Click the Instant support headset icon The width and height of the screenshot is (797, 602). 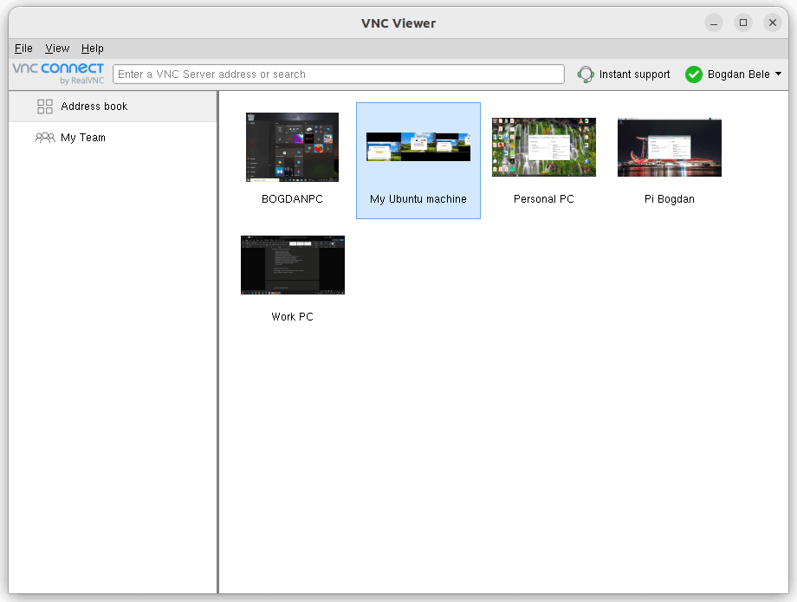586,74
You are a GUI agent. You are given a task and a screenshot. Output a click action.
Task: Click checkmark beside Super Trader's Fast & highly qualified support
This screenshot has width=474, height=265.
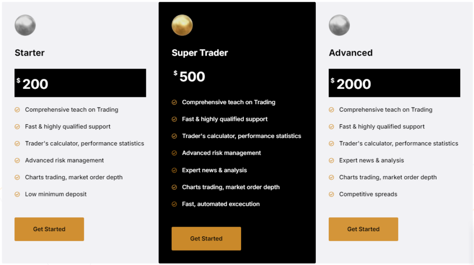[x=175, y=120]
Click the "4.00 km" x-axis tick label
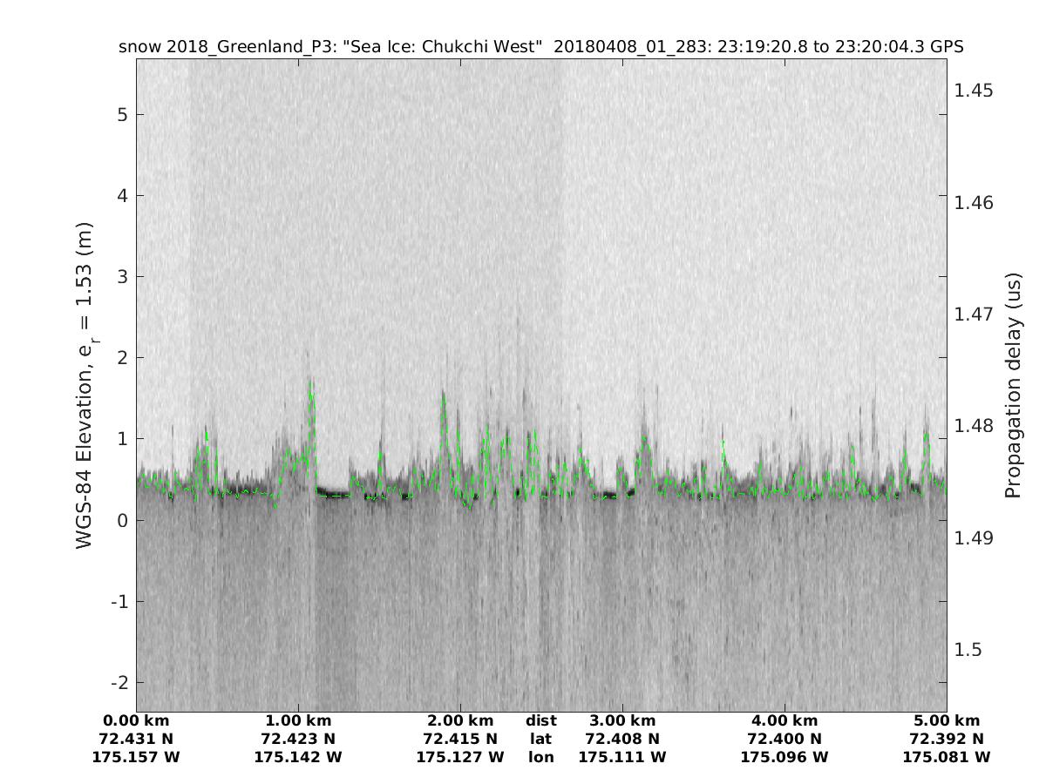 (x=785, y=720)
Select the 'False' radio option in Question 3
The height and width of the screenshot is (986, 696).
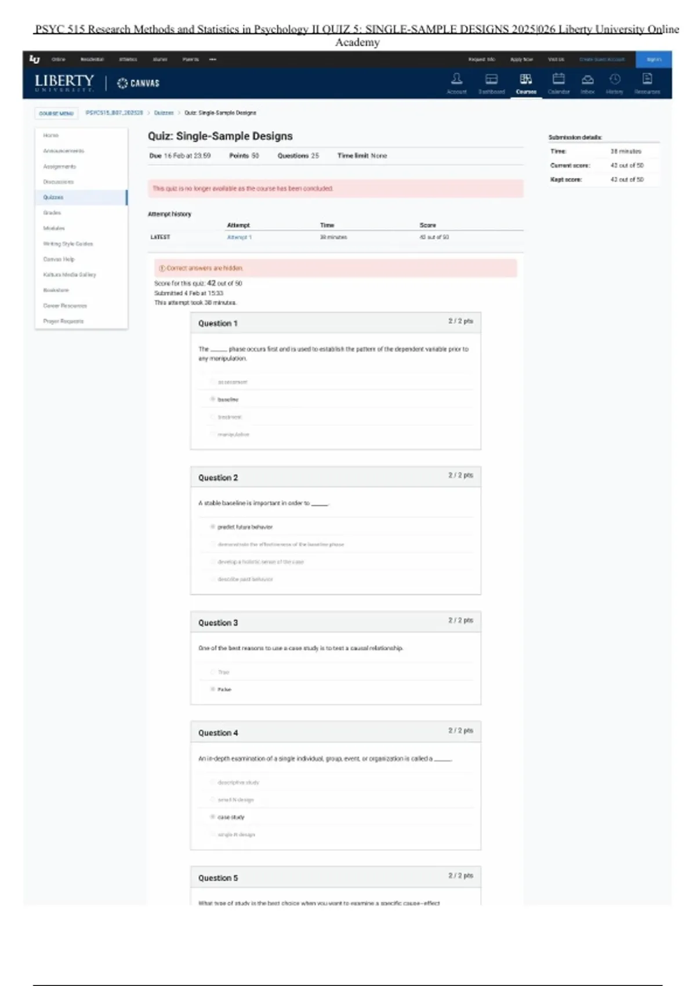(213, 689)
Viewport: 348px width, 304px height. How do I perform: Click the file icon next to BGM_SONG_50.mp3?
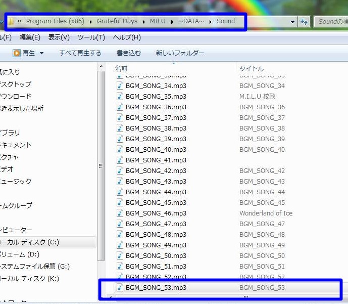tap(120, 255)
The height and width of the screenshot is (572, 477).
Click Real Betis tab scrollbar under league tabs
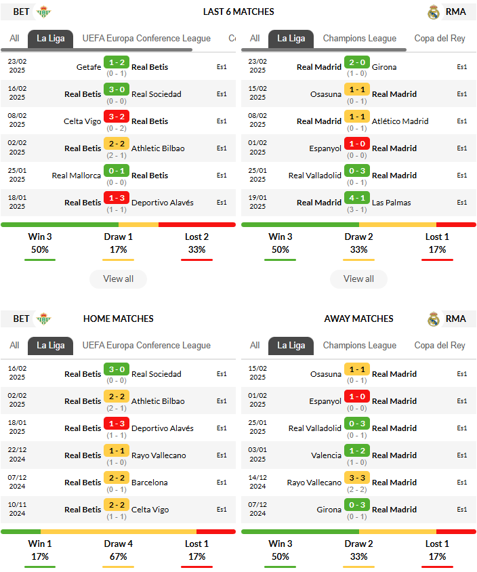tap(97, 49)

### EXERCISE PROMPT:
An exact reproduction of the lines from the line containing "Select the 'False' radio option in Question 3" through the end of the listing above is needed; pictures stay out.

### RESPONSE AREA:
Select the 'False' radio option in Question 3
The height and width of the screenshot is (986, 696).
(213, 689)
Viewport: 348px width, 304px height. How do I perform: Click the file icon next to BGM_SONG_50.mp3?
tap(120, 255)
The height and width of the screenshot is (572, 477).
Click Real Betis tab scrollbar under league tabs
tap(97, 49)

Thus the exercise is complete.